Dividend investing is akin to watching tortoises race: It’s usually boring because nothing happens before your eyes. But if you turn your attention elsewhere for a while and then glance back, you’ll find the tortoises gone. The same is true for dividend investing.
Usually boring, but not always boring . . . at least with dividend investing.
In November 2011, I recommended BGC Partners (NASDAQ: BGCP), a large institutional broker, to High Yield Wealth readers. It seemed a respectable enough high-yield investment. BGC Partners shares offered a 10% yield at the time. The BGC Partners dividend had recently been raised and the shares traded in a narrow range. Boring price action, high-yield dividends: what more could an income investor want?
A few weeks later, I bought BGC Partners for my personal income portfolio. Because BGC Partners was more than personal, it was business, I had no choice but to monitor my investment. The monitoring was much more titillating than I had expected.
A year after my initial recommendation and my initial purchase, BGC Partners’ shares were scrounging about the floor ̶ its shares valued at half my initial entry price. Trading volume across its many platforms was in decline, which means revenue and earnings were in decline. In fact, the declines were severe enough that BGC Partners was forced to cut its quarterly dividend by 29%.
A dividend cut would normally be followed by a “sell” recommendation, but my investing instincts suggested otherwise.
Taking Another Look
BGC Partners’ trading volumes were in a cyclical decline, to be sure, but not in a secular decline. I had faith that volumes would recover. My faith was fortified by the pluck of BGC Partners’ exceptional management team led by Howard Lutnick, board chair and CEO. Lutnick’s guidance enabled BGC Partners to persevere after a third of its employees (including Lutnick’s brother) were killed in the Sept. 11, 2001 attack on the World Trade Center.
Lutnick is more than a triage manager, though. He’s also a proven value investor with an eye focused on the horizon.
BGC Partners’ business was in a down cycle, but so were the businesses of many commercial real estate brokers. Lutnick saw the opportunity to diversify BGC Partners by acquiring real estate broker assets on the cheap. BGC Partners acquired large commercial real estate broker Newmark Knight Frank; a year later, it acquired an even larger broker, Grubb & Ellis.

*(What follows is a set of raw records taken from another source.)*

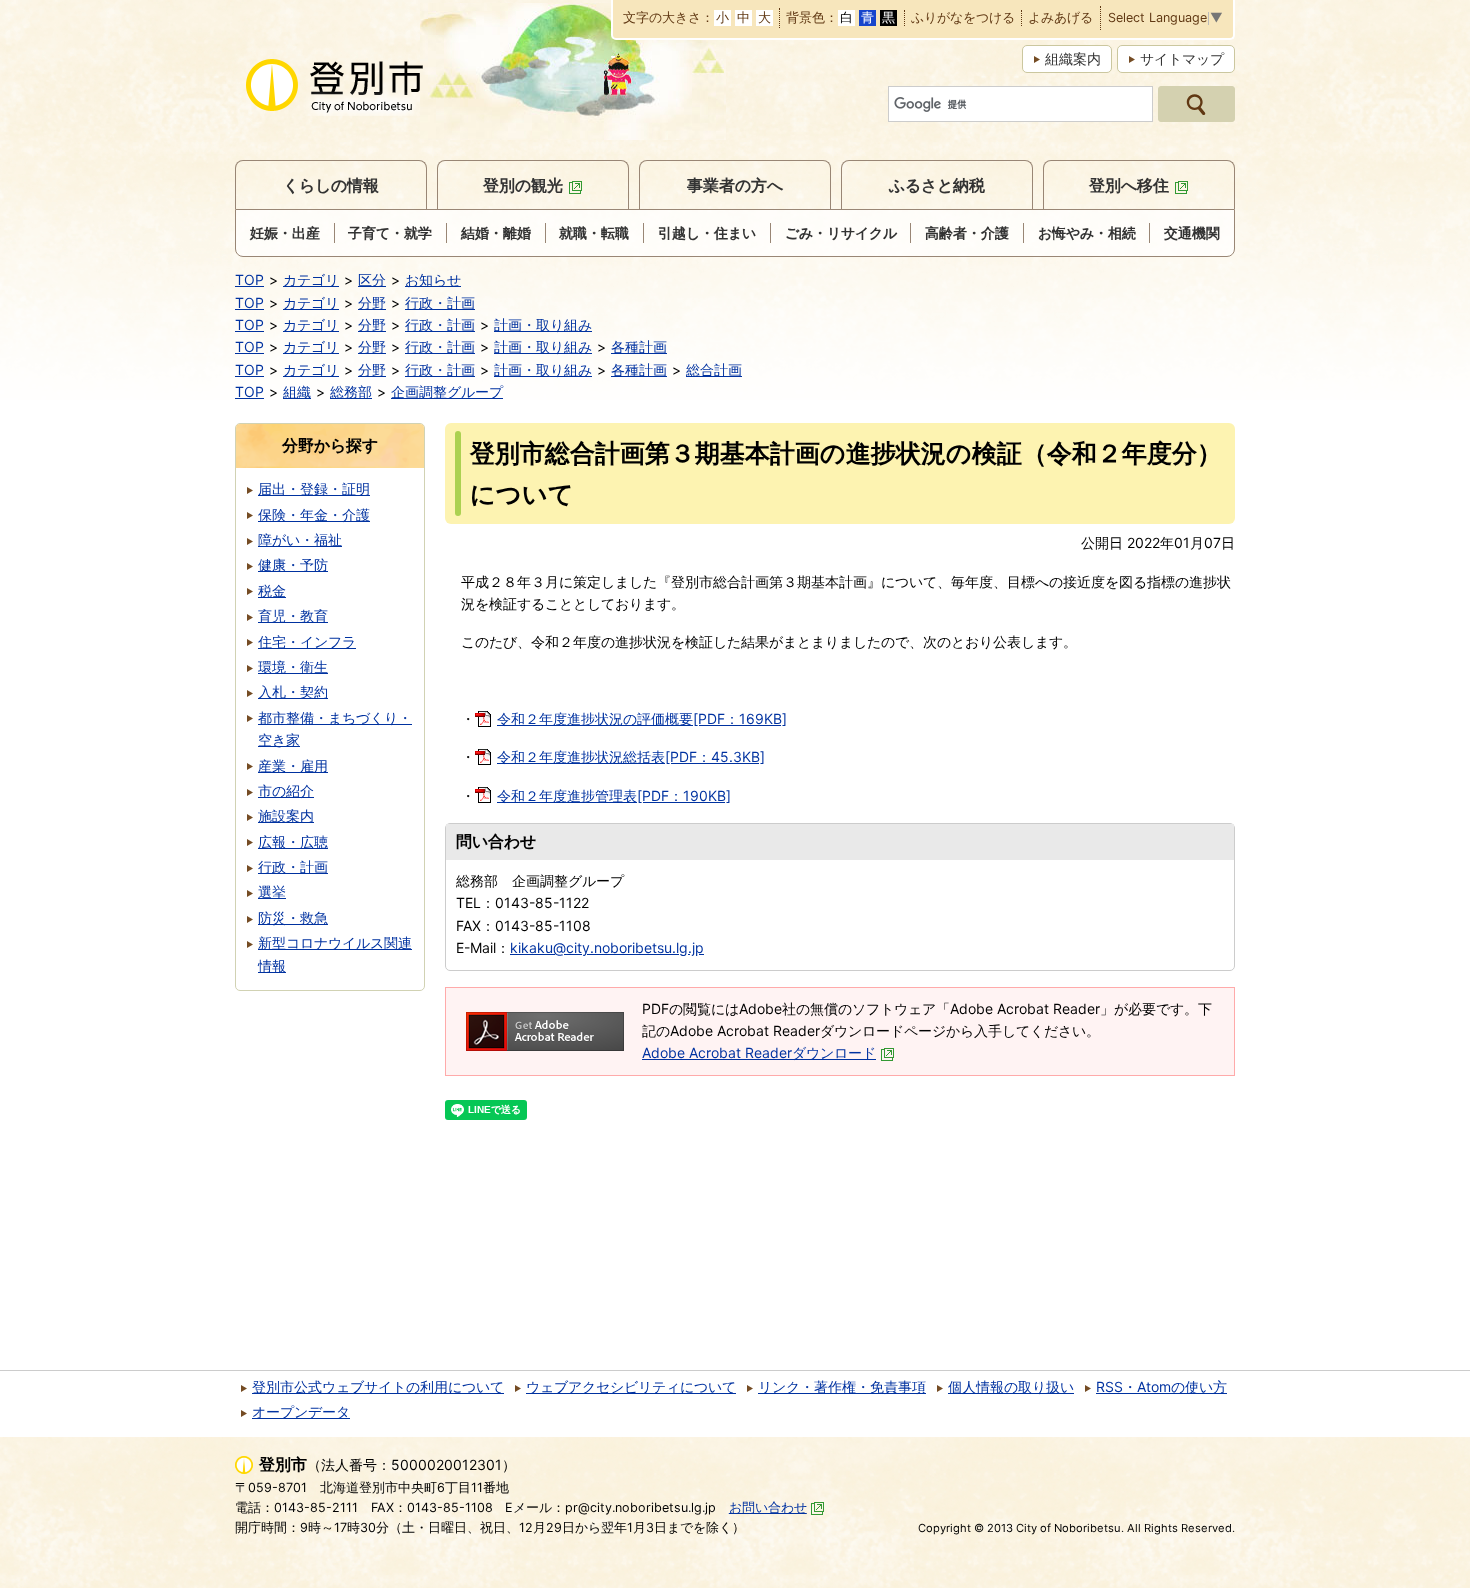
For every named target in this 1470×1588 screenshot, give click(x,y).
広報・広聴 (293, 841)
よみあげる (1060, 18)
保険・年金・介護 (314, 514)
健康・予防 (293, 564)
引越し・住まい (707, 232)
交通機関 (1192, 232)
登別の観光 (523, 185)
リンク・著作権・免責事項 (842, 1386)
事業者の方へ (735, 185)
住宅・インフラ (307, 641)
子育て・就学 (390, 232)
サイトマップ (1182, 58)
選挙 (272, 891)
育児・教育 (293, 615)
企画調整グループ (447, 391)
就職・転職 (594, 232)
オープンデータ (301, 1411)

In little more than a year, BGC Partners had morphed into the largest commercial real estate broker in the United States. Once BGC Partners’ business prospects began to improve (and I was confident they would), investors would soon enough recognize and properly price BGC Partners’ value proposition.
In the meantime, BGC Partners management helped the recognition process along. The share price soared 48% on April 1, 2013 (April Fool’s Day) after the company announced the sale of one of its trading platforms to NASDAQ OMX Group (NASDAQ: NDAQ). This was no joke. The price BGC Partners negotiated with NASDAQ OMX was higher than the entire market cap of BGC Partners at the time.
BGC Partners Dividend Moves Higher
Since April 1, 2013, most everything we want trending higher has trended higher: Revenue, earnings, and cash flow have trended higher, and so has the share price and the BGC Partners dividend. BGC Partners declared its latest quarterly dividend last week. The declaration shows the dividend was increased 12.5% to increase the quarterly payment to $0.18 per share, higher than pre-cut levels.
Though BGC Partners shares trade at a multi-year high, they still offer a high dividend yield. Thanks to the recent increase, investors can still buy a company whose shares offer a dividend that yields 6.3%.
The latest BGC Partners dividend increase lifts the High Yield Wealth cost-basis yield ̶ the yield on our initial recommendation price ̶ to 10.5%, which is above the yield at my initial recommendation. The total return on our holding period exceeds 110%.
A lot of action, to be sure, but if BGC Partners had occupied only my personal investment portfolio, it would have all been blissfully boring because my attention would have been focused elsewhere. That wouldn’t have been a bad thing.